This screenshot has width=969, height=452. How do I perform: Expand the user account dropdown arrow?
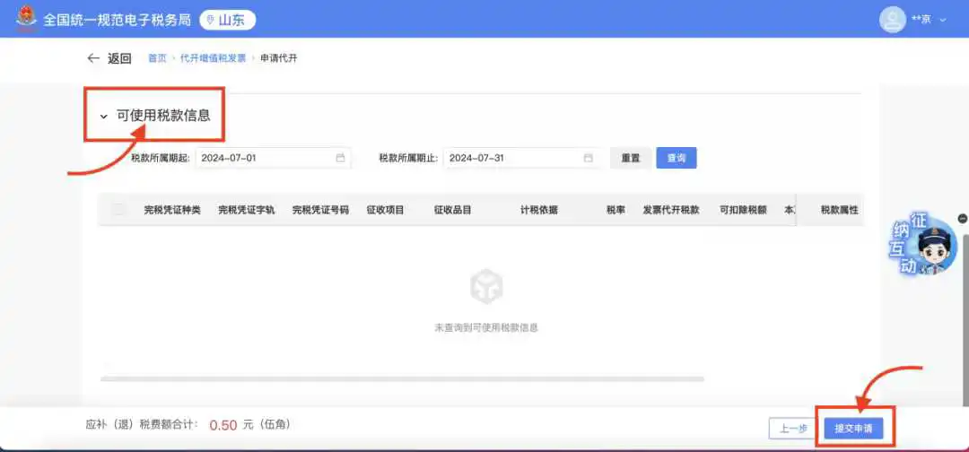[943, 20]
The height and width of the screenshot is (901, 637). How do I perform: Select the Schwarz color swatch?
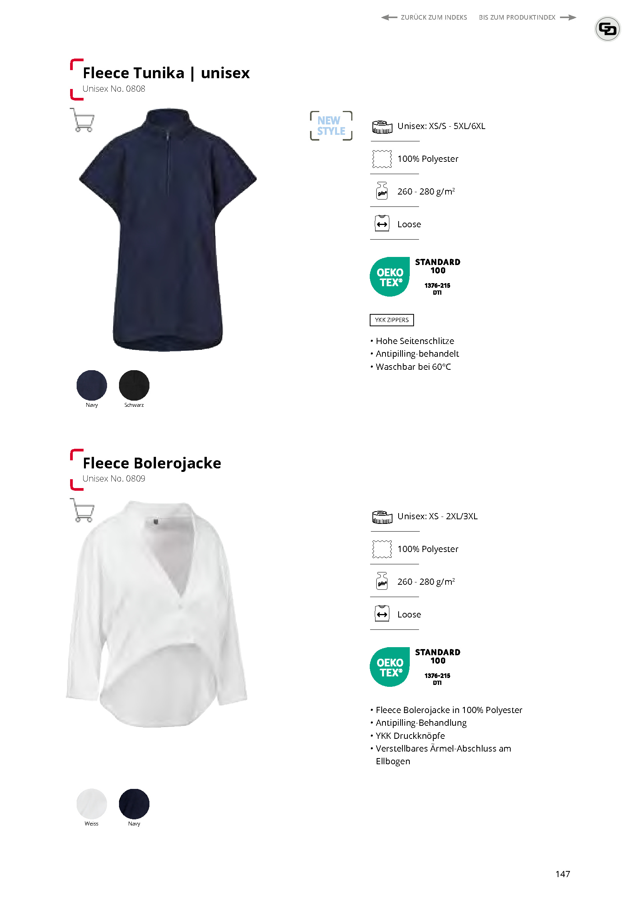pyautogui.click(x=134, y=385)
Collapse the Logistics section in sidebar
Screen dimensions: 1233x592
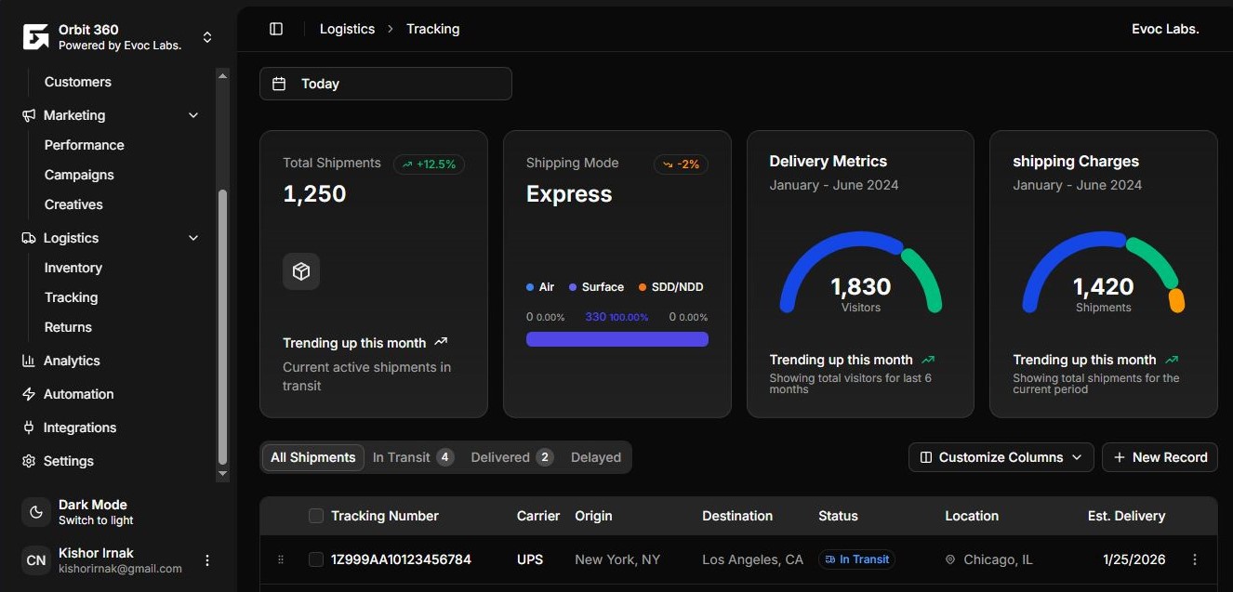tap(193, 238)
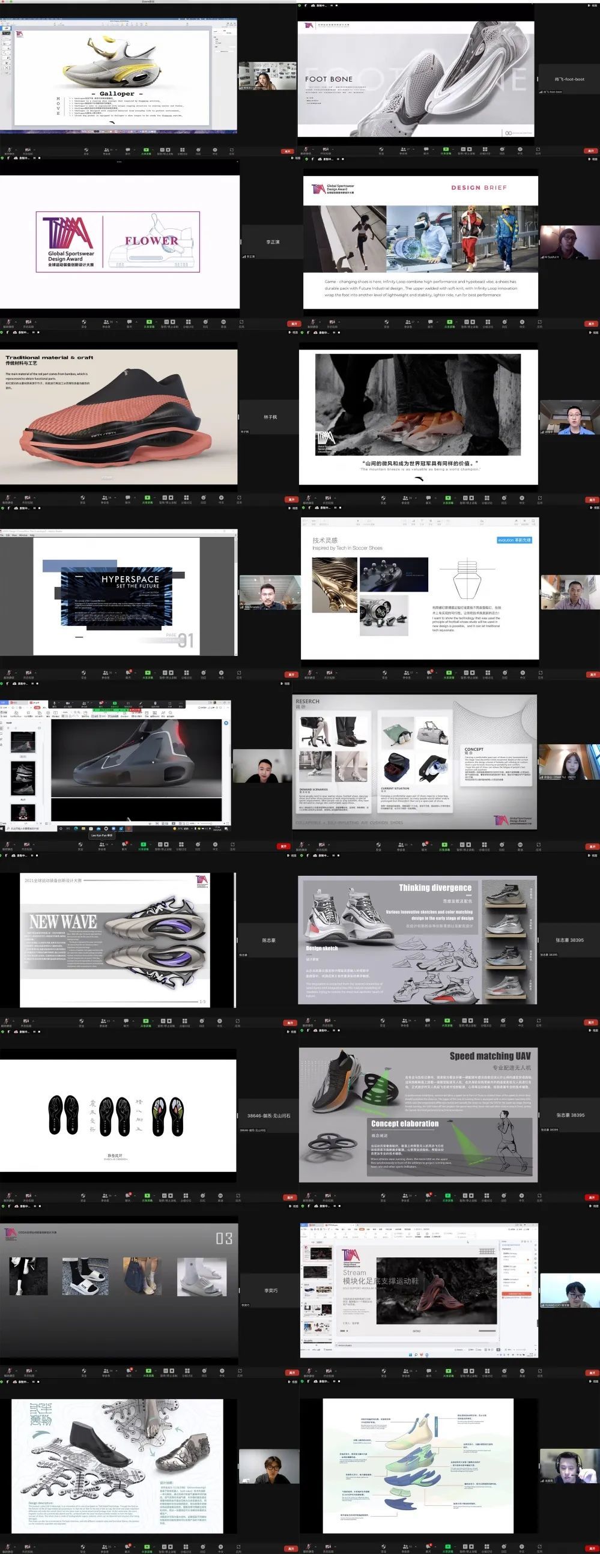The image size is (600, 1554).
Task: Open File menu in HYPERSPACE PDF window
Action: 2,535
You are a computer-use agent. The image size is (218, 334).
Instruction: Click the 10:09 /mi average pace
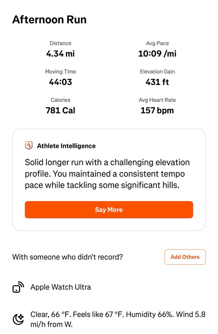click(x=157, y=53)
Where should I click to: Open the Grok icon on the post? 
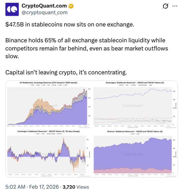(x=165, y=6)

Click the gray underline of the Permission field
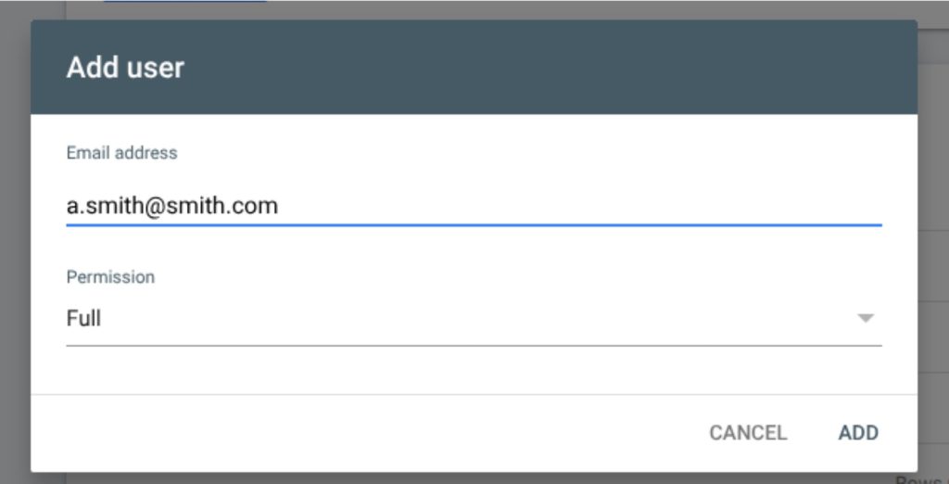(x=474, y=345)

▶ **Work required**:
Would you return all of the data above word for word, omitting every picture?

▶ **Answer section**:
This screenshot has width=969, height=452. How do I perform: Expand the user account dropdown arrow?
[943, 20]
The height and width of the screenshot is (901, 637). How do I perform: Select the Schwarz color swatch?
pyautogui.click(x=134, y=385)
Collapse the Logistics section in sidebar
Screen dimensions: 1233x592
tap(193, 238)
The image size is (600, 1554).
Task: Open File menu in HYPERSPACE PDF window
Action: 2,535
You are a computer-use agent. The image size is (218, 334).
Instruction: Click the 10:09 /mi average pace
click(x=157, y=53)
Where should I click to: Open the Grok icon on the post? 
(x=165, y=6)

Click the gray underline of the Permission field
(x=474, y=345)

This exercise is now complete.